Bütün zamanların Müslümanları, ashabı anlamaya mecburdurlar. Kim onları ne kadar anladı ise o kadar iyi Müslüman olma hazzına sahip olur. Onlar anlaşılmadıkça İslam da anlaşılmış olamaz.Ashabın bize örnek olması, dinin yaşanması için yapılacak işlerin tamamında vardır. Konunun hicretle, fakirliğe sabırla, gece ibadetiyle, infakla, cihatla, itaatle sınırlandırılması doğru olmaz. Bunlardan biri veya birkaçı ashabın bütünü değildir. Ashabı kiram, hayatı Allah'ın istediği kıvamda yaşamaya muvaffak olmuş insanlardır. Onların anlaşılması ancak hayatın Allah'ın rızasına göre yaşanması için gerekenlerin tümü ile ortaya çıkmış olabilir.

Onları, bize etkisi olacak bir mantıkla anlamanın birinci şartı 'ashabı kiramın da insan standartlarında olduklarını' kabullenmektir. Onların en temel özelliği insanlık ölçülerinde yaşarken meleklerle yarışır olmalarıdır.

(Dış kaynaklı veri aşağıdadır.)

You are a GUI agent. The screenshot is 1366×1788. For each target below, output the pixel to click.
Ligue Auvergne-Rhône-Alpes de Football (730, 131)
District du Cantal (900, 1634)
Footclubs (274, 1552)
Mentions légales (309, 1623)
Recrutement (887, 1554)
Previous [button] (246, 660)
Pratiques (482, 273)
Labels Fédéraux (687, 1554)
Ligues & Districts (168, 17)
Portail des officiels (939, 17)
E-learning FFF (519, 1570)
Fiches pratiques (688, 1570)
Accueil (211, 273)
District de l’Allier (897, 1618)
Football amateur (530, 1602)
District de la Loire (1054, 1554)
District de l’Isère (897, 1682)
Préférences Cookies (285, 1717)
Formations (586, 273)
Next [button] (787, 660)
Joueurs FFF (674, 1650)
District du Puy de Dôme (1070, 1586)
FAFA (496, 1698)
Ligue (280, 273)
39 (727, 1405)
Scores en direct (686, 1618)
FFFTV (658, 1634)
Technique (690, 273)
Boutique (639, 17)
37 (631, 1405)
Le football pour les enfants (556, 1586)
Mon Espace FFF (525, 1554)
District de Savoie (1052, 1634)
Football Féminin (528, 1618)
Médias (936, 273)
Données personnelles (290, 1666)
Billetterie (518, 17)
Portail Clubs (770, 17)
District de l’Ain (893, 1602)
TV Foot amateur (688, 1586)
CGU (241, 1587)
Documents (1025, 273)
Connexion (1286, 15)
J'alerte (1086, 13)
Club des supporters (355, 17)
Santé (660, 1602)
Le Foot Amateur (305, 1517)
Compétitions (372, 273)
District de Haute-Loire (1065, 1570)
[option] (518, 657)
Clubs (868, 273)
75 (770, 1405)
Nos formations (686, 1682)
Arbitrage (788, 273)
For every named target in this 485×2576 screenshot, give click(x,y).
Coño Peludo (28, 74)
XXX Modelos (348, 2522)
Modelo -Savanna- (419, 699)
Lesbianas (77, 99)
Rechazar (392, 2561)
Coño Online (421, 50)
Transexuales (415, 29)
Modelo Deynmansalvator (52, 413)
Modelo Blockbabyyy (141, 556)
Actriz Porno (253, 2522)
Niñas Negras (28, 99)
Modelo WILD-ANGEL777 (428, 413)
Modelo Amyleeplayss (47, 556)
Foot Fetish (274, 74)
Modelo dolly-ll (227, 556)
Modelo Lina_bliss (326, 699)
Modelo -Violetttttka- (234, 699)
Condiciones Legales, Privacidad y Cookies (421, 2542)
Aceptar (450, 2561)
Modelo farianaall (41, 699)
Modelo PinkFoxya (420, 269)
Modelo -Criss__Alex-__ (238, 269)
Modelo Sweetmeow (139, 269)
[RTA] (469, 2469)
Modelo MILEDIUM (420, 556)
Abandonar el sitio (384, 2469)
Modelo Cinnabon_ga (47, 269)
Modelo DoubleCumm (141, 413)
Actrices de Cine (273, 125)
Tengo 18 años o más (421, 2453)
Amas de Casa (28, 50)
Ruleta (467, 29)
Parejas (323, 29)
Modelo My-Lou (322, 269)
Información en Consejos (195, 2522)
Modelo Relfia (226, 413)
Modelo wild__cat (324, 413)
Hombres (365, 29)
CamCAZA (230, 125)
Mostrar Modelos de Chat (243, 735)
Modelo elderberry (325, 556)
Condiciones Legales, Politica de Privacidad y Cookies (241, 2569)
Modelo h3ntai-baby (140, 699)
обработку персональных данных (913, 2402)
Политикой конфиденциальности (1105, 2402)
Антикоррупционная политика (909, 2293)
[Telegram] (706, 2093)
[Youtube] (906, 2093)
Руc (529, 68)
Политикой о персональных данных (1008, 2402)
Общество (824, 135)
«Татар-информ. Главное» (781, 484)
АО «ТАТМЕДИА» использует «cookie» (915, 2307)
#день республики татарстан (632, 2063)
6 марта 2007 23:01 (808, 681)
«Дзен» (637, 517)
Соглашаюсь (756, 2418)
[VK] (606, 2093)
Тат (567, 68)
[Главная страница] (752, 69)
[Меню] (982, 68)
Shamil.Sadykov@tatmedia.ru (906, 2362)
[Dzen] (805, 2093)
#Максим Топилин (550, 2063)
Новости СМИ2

Onları farklı kılan da odur.

Onların bu hususiyetini, yani insana ait karakterlerin içinden meleklerle yarışacak meziyetlere sahip olmalarını her alanda görmemiz mümkündür. Onları izlerken bu çizgi üzerinden izleyerek, sahabilik unvanı dışında kalan becerilerine bizim de muhatap olabileceğimizi anlamış oluruz. Sahabi olmak mümkün değildir ama Peygamber aleyhisselamın bu zamandaki Ebu Bekir'i olmak mümkündür. Ebu Bekir'i gösterdiklerini göstermenin yolu açıktır. Din aynı dindir, beklenenler de aynı şeylerdir.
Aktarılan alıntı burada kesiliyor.